The U.S. Food and Drug Administration (FDA) approved a novel targeted drug to treat acute myelogenous leukemia (AML) in older patients, a segment of the blood cancer population in dire need of improved therapies.
In a phase 3 clinical trial, researchers showed that the oral drug, venetoclax (or Venclexta), when given along with azacitidine, could extend survival in newly diagnosed patients with AML who were 75 years or older or had other medical conditions that made them poor candidates for intensive chemotherapy.
The venetoclax combination for such patients had been granted accelerated approval by the FDA in 2018. Full approval, which came in October 2020, awaited positive results of the phase 3 VIALE-A trial, published in the New England Journal of Medicine (NEJM) this past August. The study showed that venetoclax plus azacitidine reduced the risk of death by 34% compared to azacitidine alone, yielding median overall survival of 14.7 months vs 9.6 months.
Treatment with venetoclax plus azacitidine also had significantly higher rates of composite complete remission — 66% vs 28% with azacitidine alone. (Composite complete remission is complete remission — meaning the leukemia is gone and the bone marrow has completely recovered — plus complete remission in which the leukemia is gone, but the bone marrow has not completely recovered.)
A welcome approval for older patients
AML, an aggressive blood cancer, affects primarily older individuals and has a low survival rate.
“We do have regimens that can induce remissions in AML, but they can be very toxic and poorly tolerated by people who are over 60 or 65,” says Anthony Letai, MD, PhD, a medical oncologist at Dana-Farber and an author on the clinical trial report.
Venetoclax is the first of a class of drugs that target BCL-2, a “survival protein” in cancer cells that enables them to escape the built-in “self-destruct” program, or apoptosis, that is triggered in abnormal cells.
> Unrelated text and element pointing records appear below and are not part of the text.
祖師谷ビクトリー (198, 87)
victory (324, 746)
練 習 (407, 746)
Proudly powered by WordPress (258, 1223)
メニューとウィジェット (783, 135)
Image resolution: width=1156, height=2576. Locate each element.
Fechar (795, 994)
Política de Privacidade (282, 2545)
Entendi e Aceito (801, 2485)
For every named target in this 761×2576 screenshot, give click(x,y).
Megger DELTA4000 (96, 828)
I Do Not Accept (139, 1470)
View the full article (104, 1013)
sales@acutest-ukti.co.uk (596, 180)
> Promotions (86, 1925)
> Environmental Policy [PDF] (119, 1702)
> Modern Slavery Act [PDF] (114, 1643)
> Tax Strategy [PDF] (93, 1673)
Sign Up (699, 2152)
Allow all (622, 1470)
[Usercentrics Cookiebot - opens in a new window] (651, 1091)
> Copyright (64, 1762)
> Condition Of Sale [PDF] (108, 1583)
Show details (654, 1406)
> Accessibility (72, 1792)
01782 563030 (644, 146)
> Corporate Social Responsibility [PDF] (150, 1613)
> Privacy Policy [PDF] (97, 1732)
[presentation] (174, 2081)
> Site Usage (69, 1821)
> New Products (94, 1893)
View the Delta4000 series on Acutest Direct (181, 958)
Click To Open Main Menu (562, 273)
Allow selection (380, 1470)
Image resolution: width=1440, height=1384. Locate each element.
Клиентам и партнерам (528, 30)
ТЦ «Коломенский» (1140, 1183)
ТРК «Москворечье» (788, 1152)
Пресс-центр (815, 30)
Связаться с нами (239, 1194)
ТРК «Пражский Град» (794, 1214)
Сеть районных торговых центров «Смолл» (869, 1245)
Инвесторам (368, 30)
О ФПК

By blocking BCL-2 activity, venetoclax renders the cancer cells more vulnerable to self-destruction.
The study of BCL-2 and ways to target it for cancer therapy has a long history at Dana-Farber. A pioneer in the field was the late Stanley Korsmeyer, MD, and Letai was a member of his laboratory before heading his own now. Venetoclax has proved highly effective in other blood cancers, chiefly chronic lymphocytic leukemia (CLL) and has a more benign side effect profile than some other agents.
Sold as Venclexta, the drug was developed by AbbVie and Roche, but much of the early work was done by Letai and other Dana-Farber researchers.
“This trial wouldn’t exist without the preclinical and early clinical work that started out at Dana-Farber,” says Letai.
Venetoclax won its first approval for treating certain patients with chronic lymphocytic leukemia (CLL). Subsequently, Letai and another oncologist, Marina Konopleva, at M.D. Anderson Cancer Center, led a clinical trial of venetoclax in AML. The results were promising, but it was thought that a combination approach would be better. A series of trials led to the studies of venetoclax and azacitidine in older AML patients, setting the stage for the phase 3 trials and the FDA approval.
Jacqueline Garcia, MD, an author on the NEJM report, says a test known as BH3 profiling developed at Dana-Farber should be valuable in identifying patients who will respond to venetoclax.